Given data Block Start
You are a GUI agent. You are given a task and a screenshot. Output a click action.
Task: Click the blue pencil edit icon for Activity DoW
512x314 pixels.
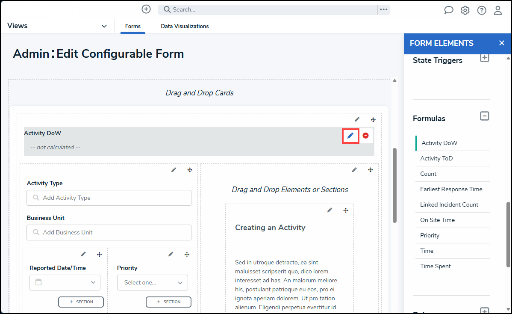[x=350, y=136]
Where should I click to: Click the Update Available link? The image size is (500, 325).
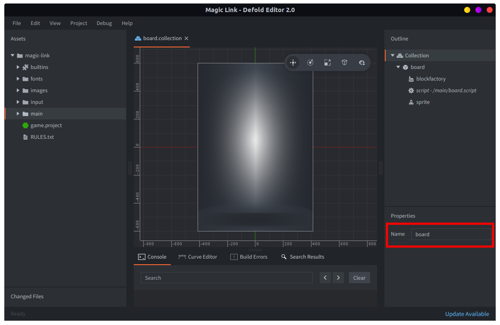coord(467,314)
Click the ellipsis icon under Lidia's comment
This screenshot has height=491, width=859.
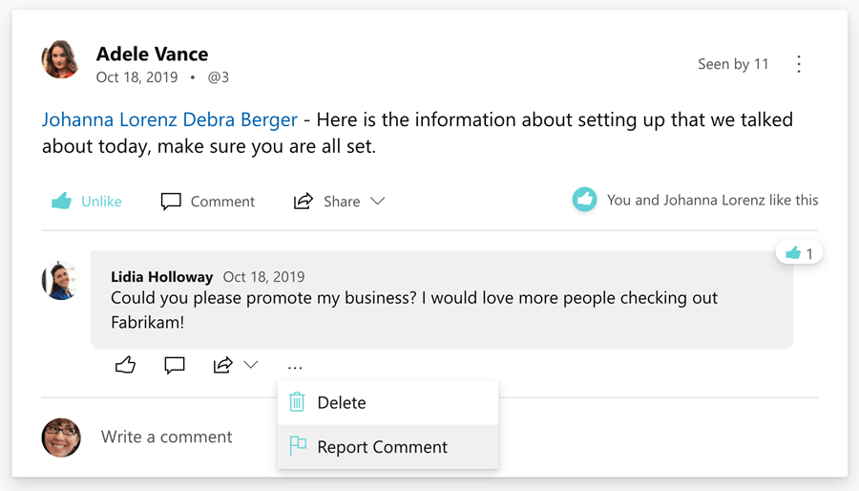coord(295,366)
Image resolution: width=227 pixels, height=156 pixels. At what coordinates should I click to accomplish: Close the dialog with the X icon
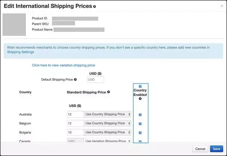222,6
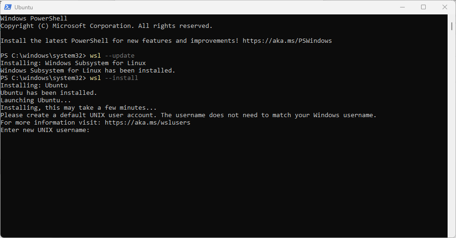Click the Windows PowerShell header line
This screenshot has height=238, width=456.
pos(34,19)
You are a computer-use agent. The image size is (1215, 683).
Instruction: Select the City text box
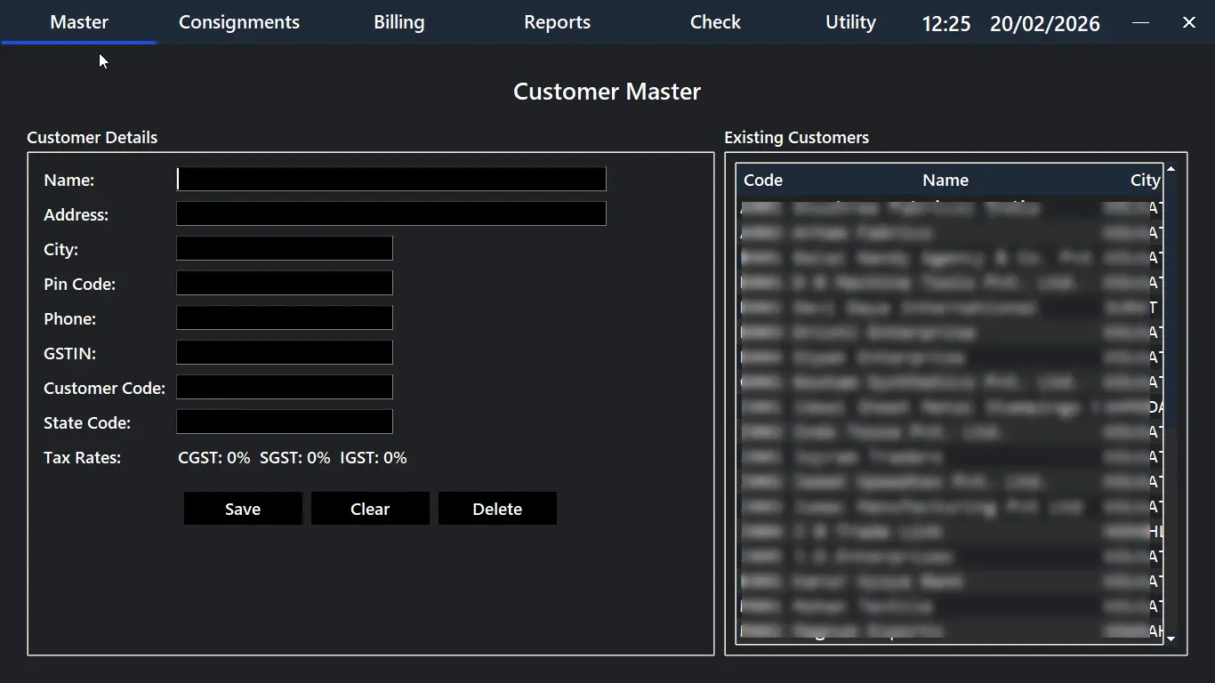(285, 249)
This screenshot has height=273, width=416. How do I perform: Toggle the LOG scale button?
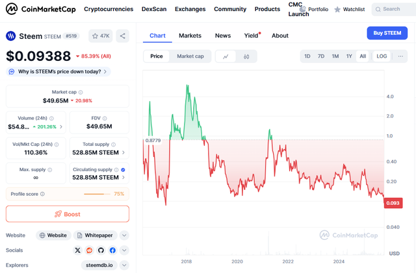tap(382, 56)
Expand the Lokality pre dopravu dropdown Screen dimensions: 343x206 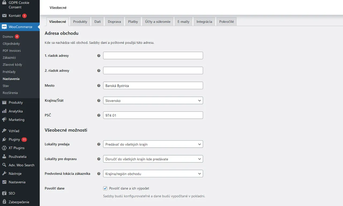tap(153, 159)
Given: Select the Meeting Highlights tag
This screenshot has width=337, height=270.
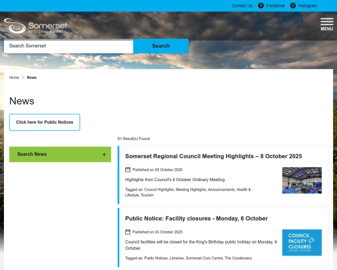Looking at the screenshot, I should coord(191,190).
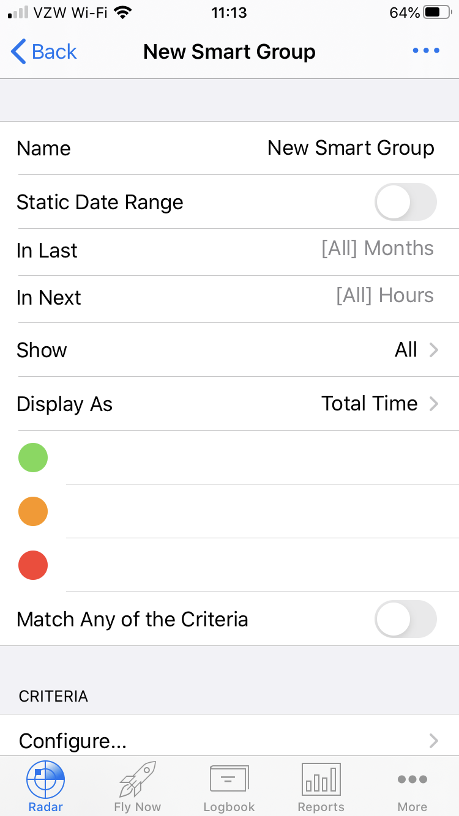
Given data Block End
Task brief:
Go through the records above and copy each line where "agent" is found.

Solution to this exercise:
You are a GUI agent. You are given a task and a screenshot. Output a click action.
You are a computer-use agent. The image size is (1215, 683).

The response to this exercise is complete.